Many of the entries are horror stories, some are expressions of indignation and dismay.
But I do want to set the tone for entries not yet submitted. We don’t want to preach to the choir, thump our chests or rattle our terrible swift swords. We do want your entries, in the form of personal narrative, essay or poetry to be your honest response to our prompt.

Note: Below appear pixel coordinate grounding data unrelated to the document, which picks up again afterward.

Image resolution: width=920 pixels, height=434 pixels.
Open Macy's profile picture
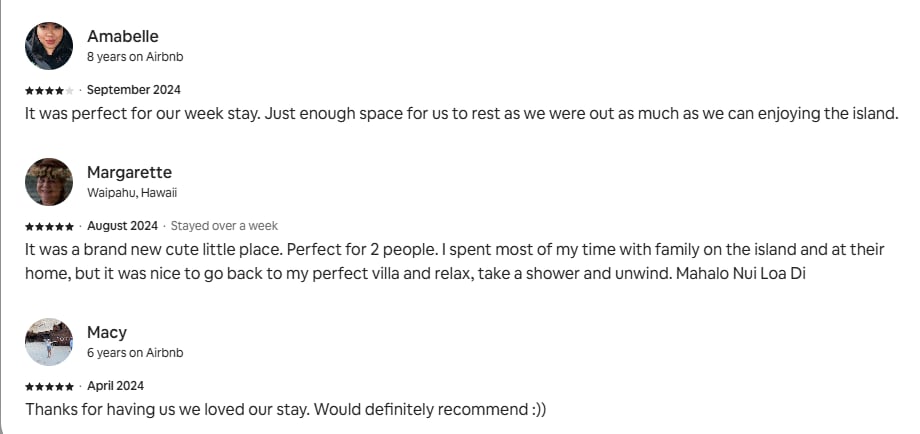point(49,342)
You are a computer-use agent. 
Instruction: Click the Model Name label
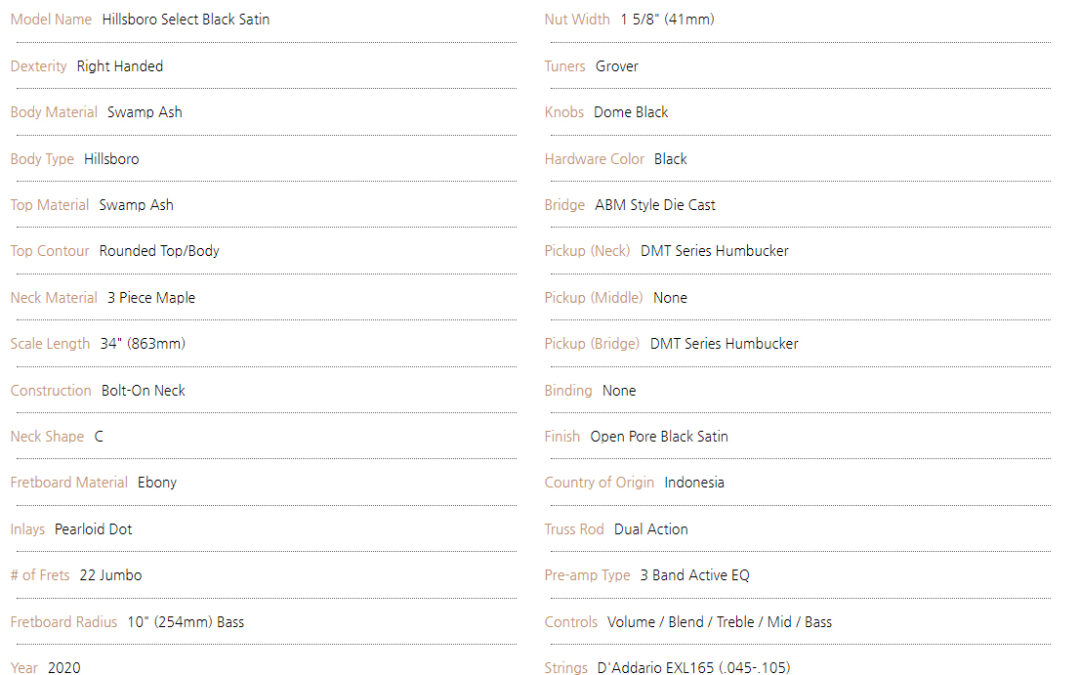click(x=51, y=19)
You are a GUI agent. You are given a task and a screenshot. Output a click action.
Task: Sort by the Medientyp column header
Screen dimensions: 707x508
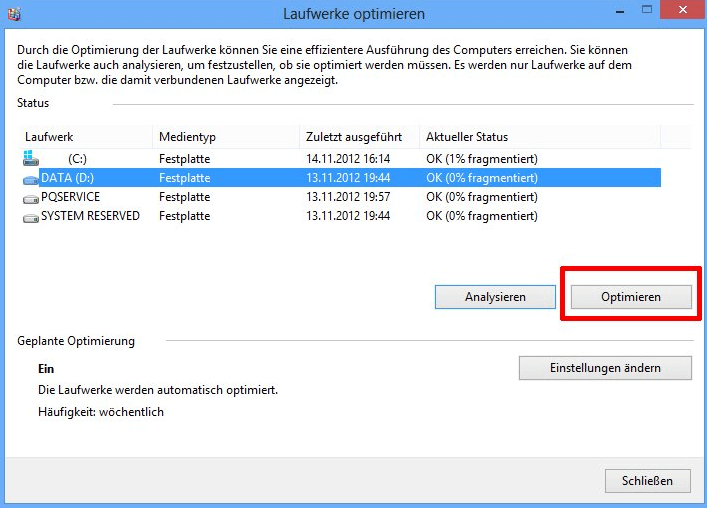[187, 137]
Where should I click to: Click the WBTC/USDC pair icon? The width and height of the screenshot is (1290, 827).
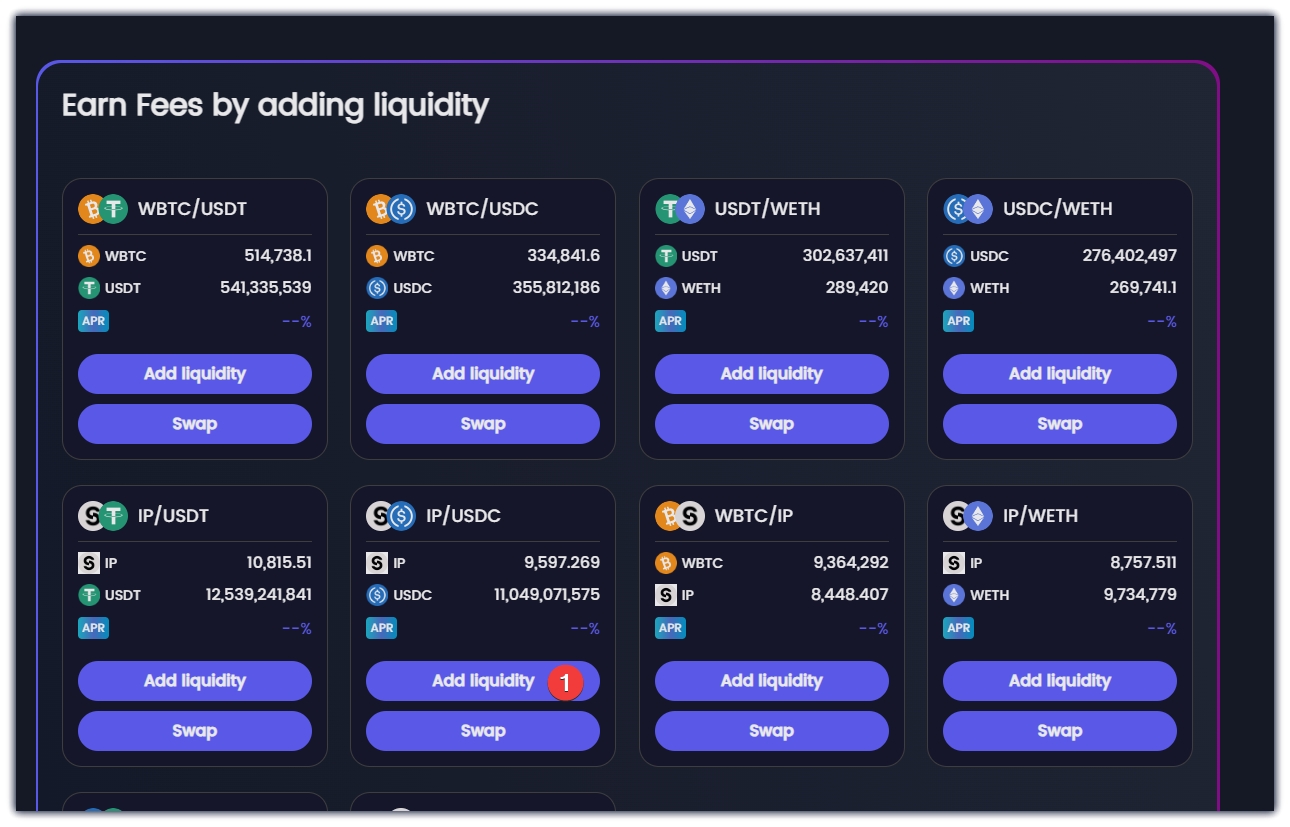391,208
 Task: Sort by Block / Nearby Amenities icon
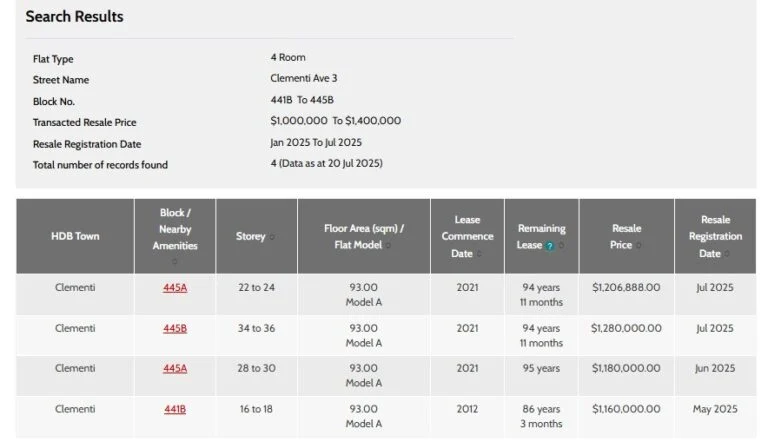(x=175, y=262)
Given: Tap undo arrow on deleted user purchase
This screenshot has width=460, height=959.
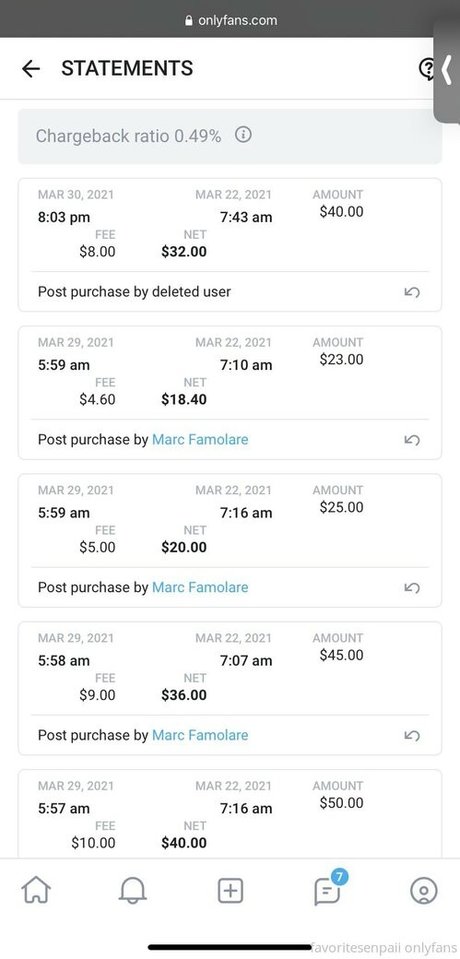Looking at the screenshot, I should [412, 292].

Archbishop Desmond Tutu was both scorned and loved for a bold move as chairman of the Truth and Reconciliation Committee established by Nelson Mandela: he gave a blanket pardon to even the most vile offenders of human rights in South Africa. Many think he short- circuited the criminal justice system, when his only stipulation was that the accused tell their stories. When public resentment sloughed away, what followed was catharsis, and, coincidentally, the inspiration resulted in Archbishop Tutu receiving the Nobel Peace Prize. His words:
“When I talk of forgiveness, I mean the belief that you can come out the other side a better person. A better person than the one being consumed by anger and hatred. Remaining in that state locks you in a state of victimhood, making you almost dependent on the perpetrator. If you can find it in yourself to forgive then you are no longer chained to the perpetrator. You can move on, and you can even help the perpetrator to become a better person, too.”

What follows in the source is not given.